▸ Assigned task: Copy the entries exactly. Leave out any pictures.

▸ Information provided:
┄┄┄┄┄┄┄┄┄┄

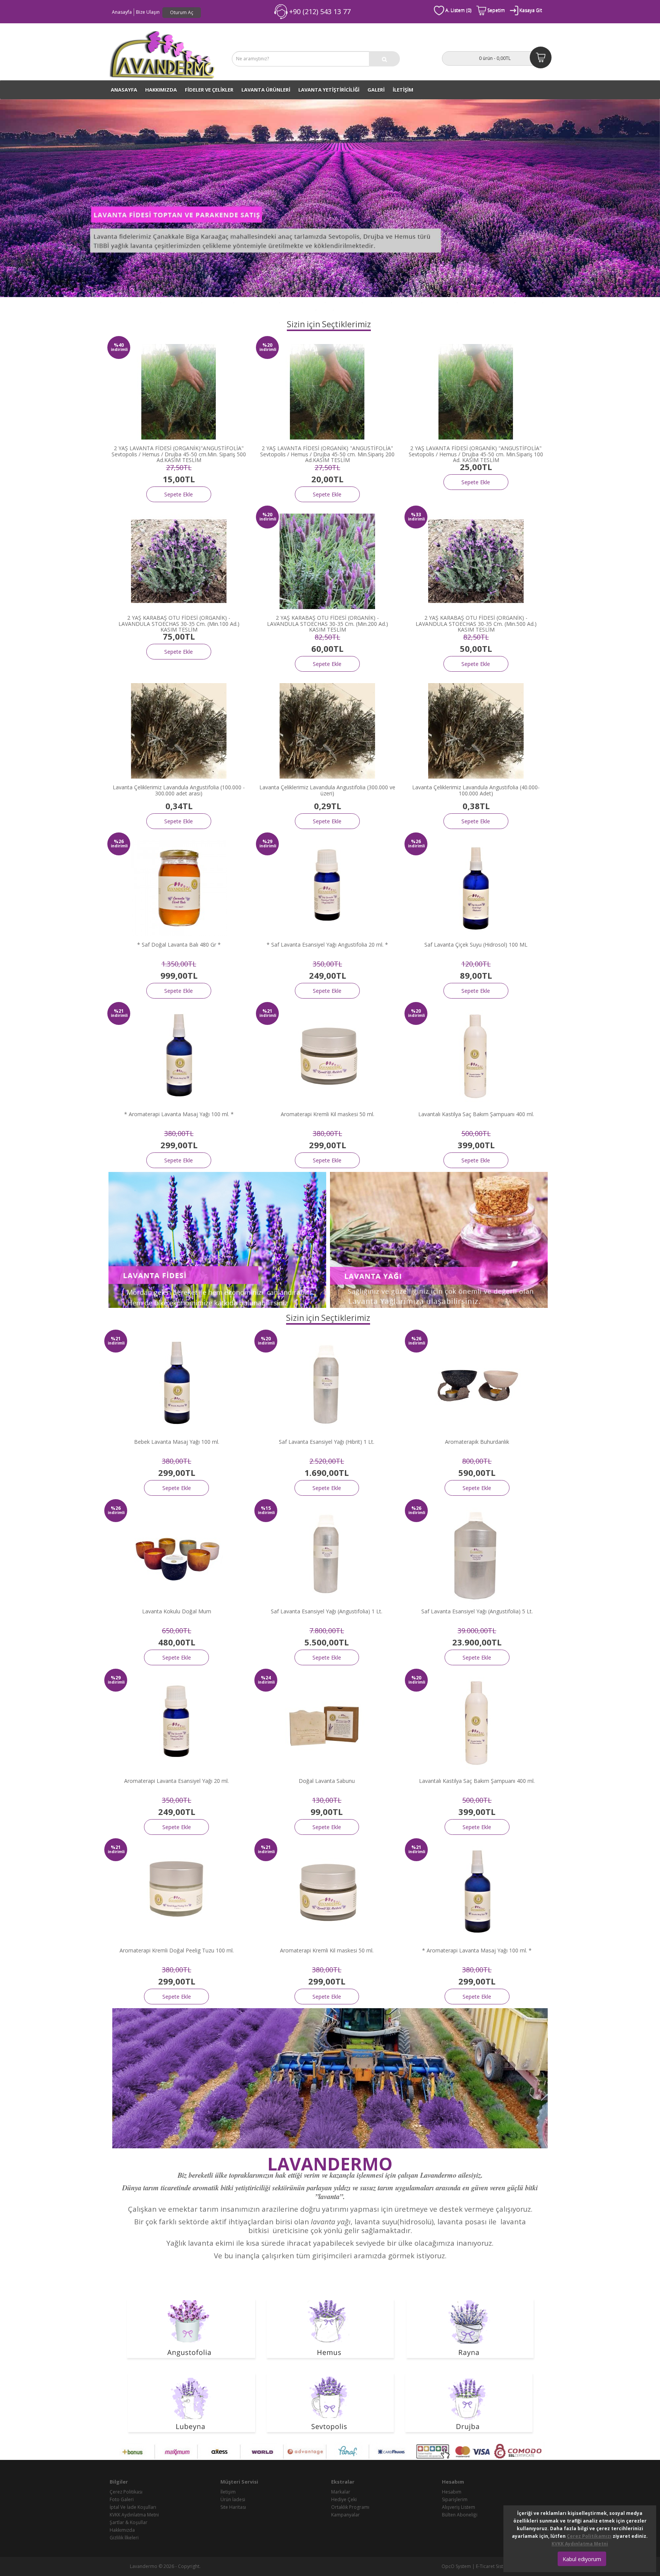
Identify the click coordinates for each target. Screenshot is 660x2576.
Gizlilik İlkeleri (124, 2537)
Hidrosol (504, 300)
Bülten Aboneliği (459, 2514)
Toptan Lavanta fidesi (137, 300)
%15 (266, 1508)
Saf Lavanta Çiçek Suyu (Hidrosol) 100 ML (475, 944)
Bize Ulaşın (148, 12)
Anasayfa (122, 12)
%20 (267, 345)
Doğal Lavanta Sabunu (327, 1780)
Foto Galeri (122, 2499)
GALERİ (376, 89)
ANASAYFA (124, 89)
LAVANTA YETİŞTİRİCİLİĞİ (328, 89)
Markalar (340, 2492)
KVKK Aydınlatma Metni (134, 2514)
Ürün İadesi (232, 2499)
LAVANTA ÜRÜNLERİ (265, 89)
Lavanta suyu (407, 300)
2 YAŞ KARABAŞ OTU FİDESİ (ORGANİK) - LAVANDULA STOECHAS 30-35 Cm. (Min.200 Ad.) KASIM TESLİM (327, 623)
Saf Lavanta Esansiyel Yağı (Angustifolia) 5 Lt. (477, 1611)
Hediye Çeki (344, 2499)
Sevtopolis (346, 308)
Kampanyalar (345, 2514)
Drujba (325, 308)
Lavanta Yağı (377, 300)
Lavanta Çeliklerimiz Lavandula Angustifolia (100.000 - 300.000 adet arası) (179, 790)
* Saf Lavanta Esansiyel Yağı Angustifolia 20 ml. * (327, 944)
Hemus (307, 308)
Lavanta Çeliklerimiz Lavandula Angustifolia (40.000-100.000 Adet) (476, 790)
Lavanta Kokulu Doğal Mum (176, 1611)
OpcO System (456, 2566)
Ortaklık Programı (350, 2507)
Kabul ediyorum (582, 2559)
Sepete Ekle (178, 494)
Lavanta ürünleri (344, 300)
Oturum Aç (181, 12)
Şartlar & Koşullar (128, 2522)
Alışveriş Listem (458, 2507)
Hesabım (451, 2492)
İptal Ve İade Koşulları (133, 2507)
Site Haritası (233, 2507)
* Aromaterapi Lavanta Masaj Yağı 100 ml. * (179, 1114)
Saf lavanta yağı (440, 300)
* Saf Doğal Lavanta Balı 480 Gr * (179, 944)
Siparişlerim (454, 2499)
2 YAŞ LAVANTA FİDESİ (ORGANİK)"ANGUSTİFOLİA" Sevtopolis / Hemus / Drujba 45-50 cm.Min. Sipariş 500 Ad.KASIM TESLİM (179, 454)
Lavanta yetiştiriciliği (303, 300)
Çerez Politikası (126, 2492)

┄┄┄┄┄┄┄┄┄┄

▸ Reply to the exercise:
Identify the click coordinates for each target. Screenshot is 660x2576.
Gizlilik İlkeleri (124, 2537)
Hidrosol (504, 300)
Bülten Aboneliği (459, 2514)
Toptan Lavanta fidesi (137, 300)
%15 (266, 1508)
Saf Lavanta Çiçek Suyu (Hidrosol) 100 ML (475, 944)
Bize Ulaşın (148, 12)
Anasayfa (122, 12)
%20 (267, 345)
Doğal Lavanta Sabunu (327, 1780)
Foto Galeri (122, 2499)
GALERİ (376, 89)
ANASAYFA (124, 89)
LAVANTA YETİŞTİRİCİLİĞİ (328, 89)
Markalar (340, 2492)
KVKK Aydınlatma Metni (134, 2514)
Ürün İadesi (232, 2499)
LAVANTA ÜRÜNLERİ (265, 89)
Lavanta suyu (407, 300)
2 YAŞ KARABAŞ OTU FİDESİ (ORGANİK) - LAVANDULA STOECHAS 30-35 Cm. (Min.200 Ad.) KASIM TESLİM (327, 623)
Saf Lavanta Esansiyel Yağı (Angustifolia) 5 Lt. (477, 1611)
Hediye Çeki (344, 2499)
Sevtopolis (346, 308)
Kampanyalar (345, 2514)
Drujba (325, 308)
Lavanta Yağı (377, 300)
Lavanta Çeliklerimiz Lavandula Angustifolia (100.000 - 300.000 adet arası) (179, 790)
* Saf Lavanta Esansiyel Yağı Angustifolia 20 ml. * (327, 944)
Hemus (307, 308)
Lavanta Çeliklerimiz Lavandula Angustifolia (40.000-100.000 Adet) (476, 790)
Lavanta Kokulu Doğal Mum (176, 1611)
OpcO System (456, 2566)
Ortaklık Programı (350, 2507)
Kabul ediyorum (582, 2559)
Sepete Ekle (178, 494)
Lavanta ürünleri (344, 300)
Oturum Aç (181, 12)
Şartlar & Koşullar (128, 2522)
Alışveriş Listem (458, 2507)
Hesabım (451, 2492)
İptal Ve İade Koşulları (133, 2507)
Site Haritası (233, 2507)
* Aromaterapi Lavanta Masaj Yağı 100 ml. * (179, 1114)
Saf lavanta yağı (440, 300)
* Saf Doğal Lavanta Balı 480 Gr * (179, 944)
Siparişlerim (454, 2499)
2 YAŞ LAVANTA FİDESİ (ORGANİK)"ANGUSTİFOLİA" Sevtopolis / Hemus / Drujba 45-50 cm.Min. Sipariş 500 Ad.KASIM TESLİM (179, 454)
Lavanta yetiştiriciliği (303, 300)
Çerez Politikası (126, 2492)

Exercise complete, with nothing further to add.